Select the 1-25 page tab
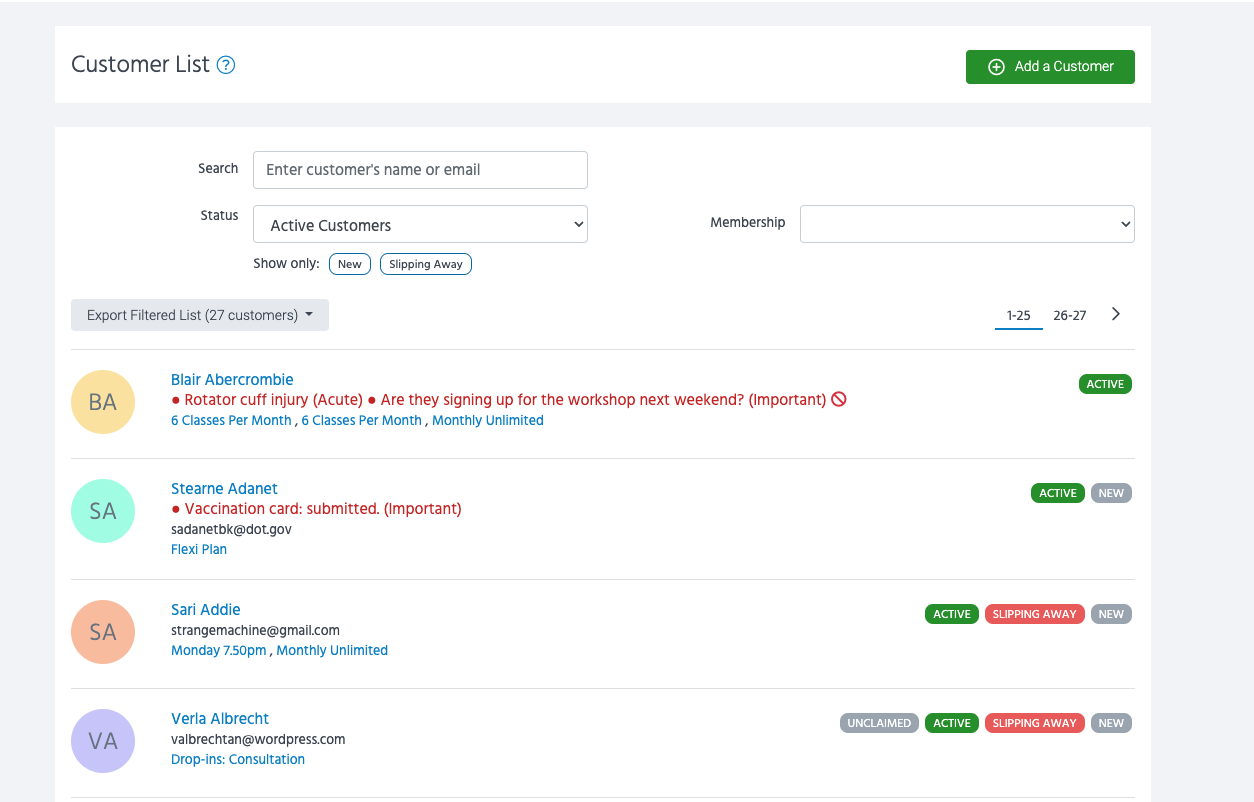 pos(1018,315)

^^^^

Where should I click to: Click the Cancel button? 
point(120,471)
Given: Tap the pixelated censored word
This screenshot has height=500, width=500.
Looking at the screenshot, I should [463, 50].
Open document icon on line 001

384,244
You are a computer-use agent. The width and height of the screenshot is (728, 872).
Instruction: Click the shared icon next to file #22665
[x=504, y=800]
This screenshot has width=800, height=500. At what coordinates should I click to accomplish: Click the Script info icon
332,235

^^^^

TASK DIRECTIONS
Repeat, word for word, the lines above between the line holding "Where should I" and the line holding "You are a computer-use", inclusive; omit everything else.

OUTPUT
Where should I click to: Click the Cancel button? 
point(120,471)
Given: Tap the pixelated censored word
This screenshot has height=500, width=500.
Looking at the screenshot, I should [463, 50].
Open document icon on line 001

384,244
You are a computer-use agent. The width and height of the screenshot is (728, 872).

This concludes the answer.